La question du langage dans Hannah Arendt n’est pas seulement celle du langage philosophique — c’est celle du langage tout court. Nous avons affaire à des Européens qui débarquent aux États-Unis et qui ont surtout étudié le latin et le grec. Ils parlent un peu français, parce qu’ils sont passés par la France, mais ils ont vite quitté ce pays d’accueil lorsqu’ils ont compris que le fait d’avoir échappé aux « camps d’extermination » n’allait pas leur éviter de se retrouver dans des « camps d’internement », et la langue anglaise constitue pour la majorité d’entre eux un obstacle énorme lorsqu’ils s’installent à New York en 1941. D’autant plus que des gens comme le mari d’Hannah Arendt avaient dans l’idée que cette installation serait très provisoire et qu’ils pourraient retourner très vite en Allemagne. Au départ, le mari d’Hannah ne peut pas et ne veut pas apprendre l’anglais. C’est seulement lorsqu’il comprend l’irréversibilité de la situation qu’il s’y met. Hannah Arendt, elle, a réagi beaucoup plus rapidement et a tout de suite décidé qu’il fallait parler anglais. Elle a été jeune fille au pair (enfin, jeune femme au pair, puisqu'elle avait déjà trente-cinq ans !) dans une famille américaine, comme moi plus tard dans une famille française, et elle a appris l’anglais comme une écolière, pour ne pas dire comme une analphabète. Bien sûr, le couple chez qui elle était n’a pas été long à comprendre et à admettre qu’il n’arrivait pas intellectuellement à la cheville de cette pensionnaire. Il n’empêche que pour celle-ci, c’était une situation terrible. Moi-même, encore aujourd’hui, je sais quelles difficultés j’éprouve dans certains cas pour exprimer ma pensée en français. C’est pourquoi, m’inspirant d’une lettre, j’ai fait dire à son mari que l’allemand était pour elle un Stradivarius et l’anglais le crincrin d’un musicien ambulant. Nous avons rencontré la jeune fille (devenue aujourd'hui une vieille dame de quatre-vingts ans...) qui lui servait d’assistante ; elle nous a raconté que, quand la « tribu » arrivait, on commençait par parler anglais, mais quand la discussion s’échauffait, on revenait à l’allemand… en faisant fi de ceux qui ne comprenaient pas l’allemand.

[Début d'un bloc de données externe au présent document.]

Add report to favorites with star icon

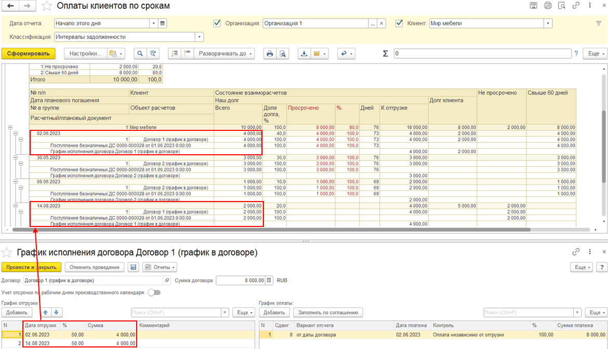click(47, 6)
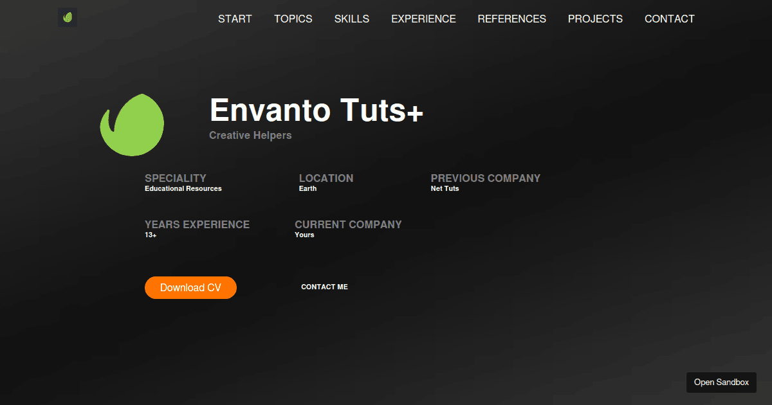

Quel rapport entretenez-vous vous-même avec les langues, puisque vous êtes quadrilingue ?


L’anglais est la langue qu’on apprenait d’autorité à l’école. La première langue vivante. Le français était la seconde.

Je connaissais un peu le français quand je suis arrivée en France pour y être jeune fille au pair, et, de toute façon, je ne saurais dire que, comme Hannah Arendt, je fuyais mon pays. Et pourtant ! Il pesait, sur cette Allemagne des années cinquante, comme une chape de plomb. Hanna Schygulla, Jutta Brückner et Ulla Stöckl (ces deux dernières allaient comme moi devenir réalisatrices) et moi-même avons toutes été jeunes filles au pair en France à la même époque. Nous n’étions pas là uniquement pour apprendre le français. Nous voulions échapper à l’atmosphère carcérale qui régnait alors en Allemagne.

Je parle italien parce que j’ai vécu sept ans à Rome. J’avais seize ans quand j’ai découvert Rome. Je résidais dans une auberge de jeunesse, mais je suis vite tombée amoureuse de cette ville — mon goût pour l’archéologie et l’histoire de l’art pouvait s’y satisfaire mieux qu’ailleurs — et j’ai commencé à parler italien.

Je suis alors venue en France, mais Volker Schlöndorff, mon second mari, qui était francophile, qui avait passé son baccalauréat, qui avait fait ses études au Lycée Henri IV avec Bertrand Tavernier et avait été l’assistant de Jean-Pierre Melville et de Louis Malle, avait une maison en Italie, près de Florence. Là, j’ai parlé italien avec les paysans. Et puis, après Rosa Luxemburg, et alors que Volker et moi étions en train de nous séparer, un producteur m’a proposé de réaliser Paura e Amore (Trois sœurs), d’après Tchékhov. Et, après ce film, j’en ai fait tout de suite un autre, avec le même producteur. Entretemps j’étais tombée amoureuse d’un Italien. C’est ainsi que je suis restée sept ans en Italie.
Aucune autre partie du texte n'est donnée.